No arranque, com a chuva a cair em Istambul, Pierre Gasly foi penalizado e saiu do último lugar da grelha enquanto que os Williams partiram do pit lane. Numa primeira curva algo caótica, Verstappen ficou fechado e não conseguiu atacar a liderança, enquanto que Bottas e Ocon chocaram e originaram a primeira bandeira amarela da corrida — o piloto da Mercedes, que tinha de ficar à frente de Hamilton para adiar a luta pelo título por mais um fim de semana, caiu para a cauda do pelotão e entrou aí o sétimo Mundial da carreira do inglês. À frente, com Stroll segurou o primeiro lugar e eram os Racing Point a impor o ritmo da corrida.

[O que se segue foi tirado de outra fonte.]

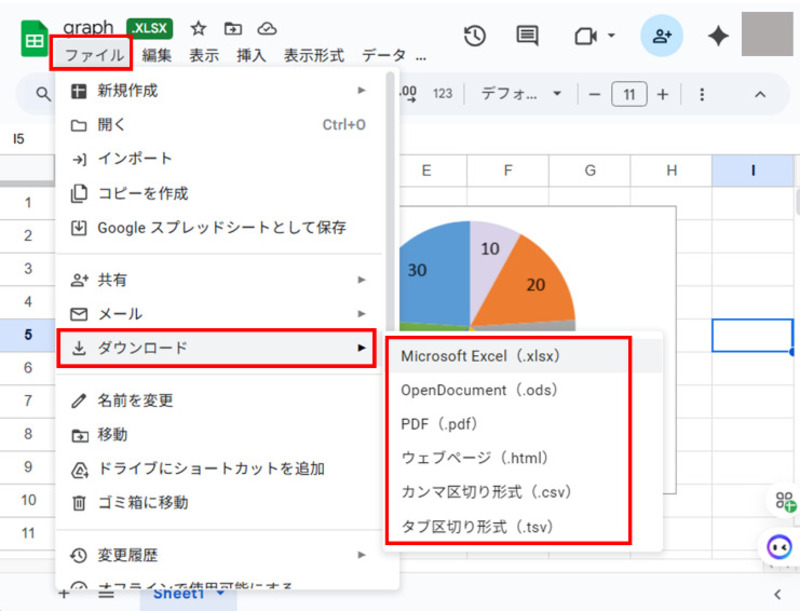The image size is (800, 611).
Task: Click the font size input field
Action: pos(628,94)
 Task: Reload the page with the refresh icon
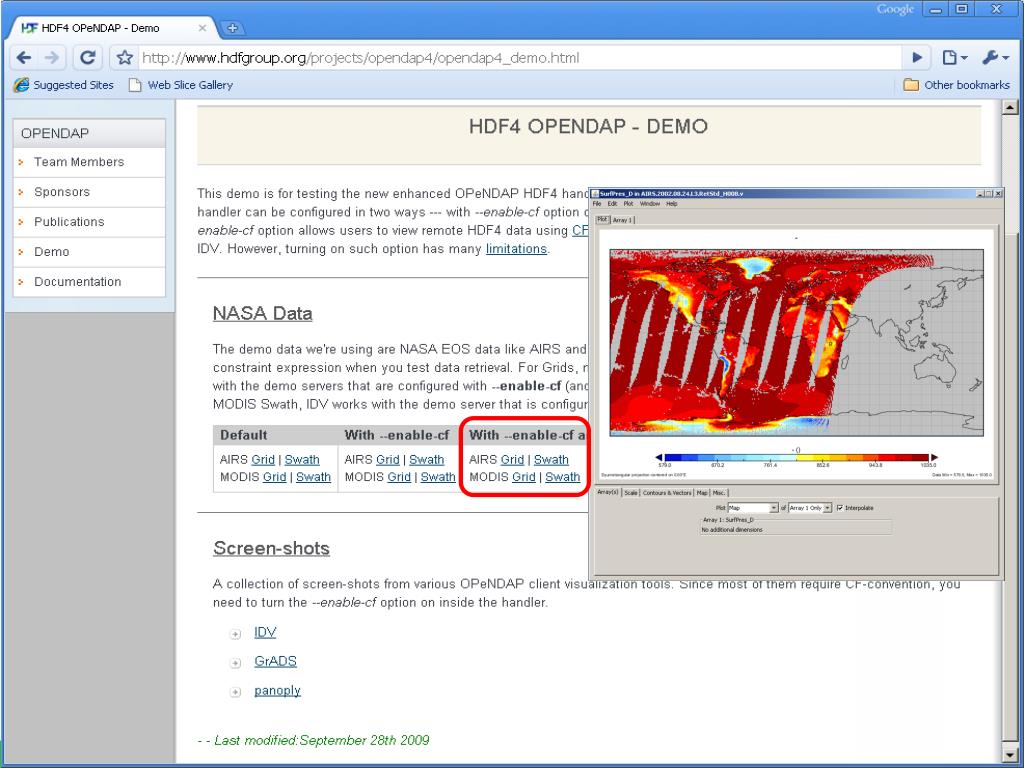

A partir da décima volta, a maioria dos pilotos parou para trocar os pneus de chuva por intermédios, à medida que deixou de chover e a pista começou a secar. No sexto lugar, Hamilton começou a escalada pela classificação com uma disputa com Vettel que lembrou outros tempos; Verstappen, apesar de um erro a alta velocidade, era o Red Bull com mais andamento e começava a intrometer-se novamente na luta pelo pódio. Lewis Hamilton, de forma natural, aproveitou a quebra de rendimento dos Racing Point para subir à liderança do Grande Prémio.

Mais atrás, Carlos Sainz estava empenhado numa recuperação assinalável e deixou para trás os dois Red Bull — Verstappen parou e perdeu o andamento dos homens da frente. Os Ferrari confirmaram na corrida as boas indicações que tinham deixado nos treinos e na qualificação e Vettel conseguiu assegurar o segundo lugar na última volta, com o pódio de Sergio Pérez a ser a grande silver lining da Racing Point depois do trambolhão de Stroll na classificação. Leclerc acabou em quarto e Bottas, o único que podia evitar que o colega de equipa fosse campeão, cruzou a meta em 14.º.

16 anos depois de Michael Schumacher, Lewis Hamilton conquistou o sétimo Mundial de Fórmula 1 da carreira e igualou um recorde que todos pensámos ir durar e resistir durante décadas. O piloto da Mercedes, com 35 anos — curiosamente, a mesma idade que Schumacher tinha quando ganhou o sétimo título –, alcançou o quarto Mundial consecutivo e juntou 2020 a 2008, 2014, 2015, 2017, 2018 e 2019. Chegou a hora H.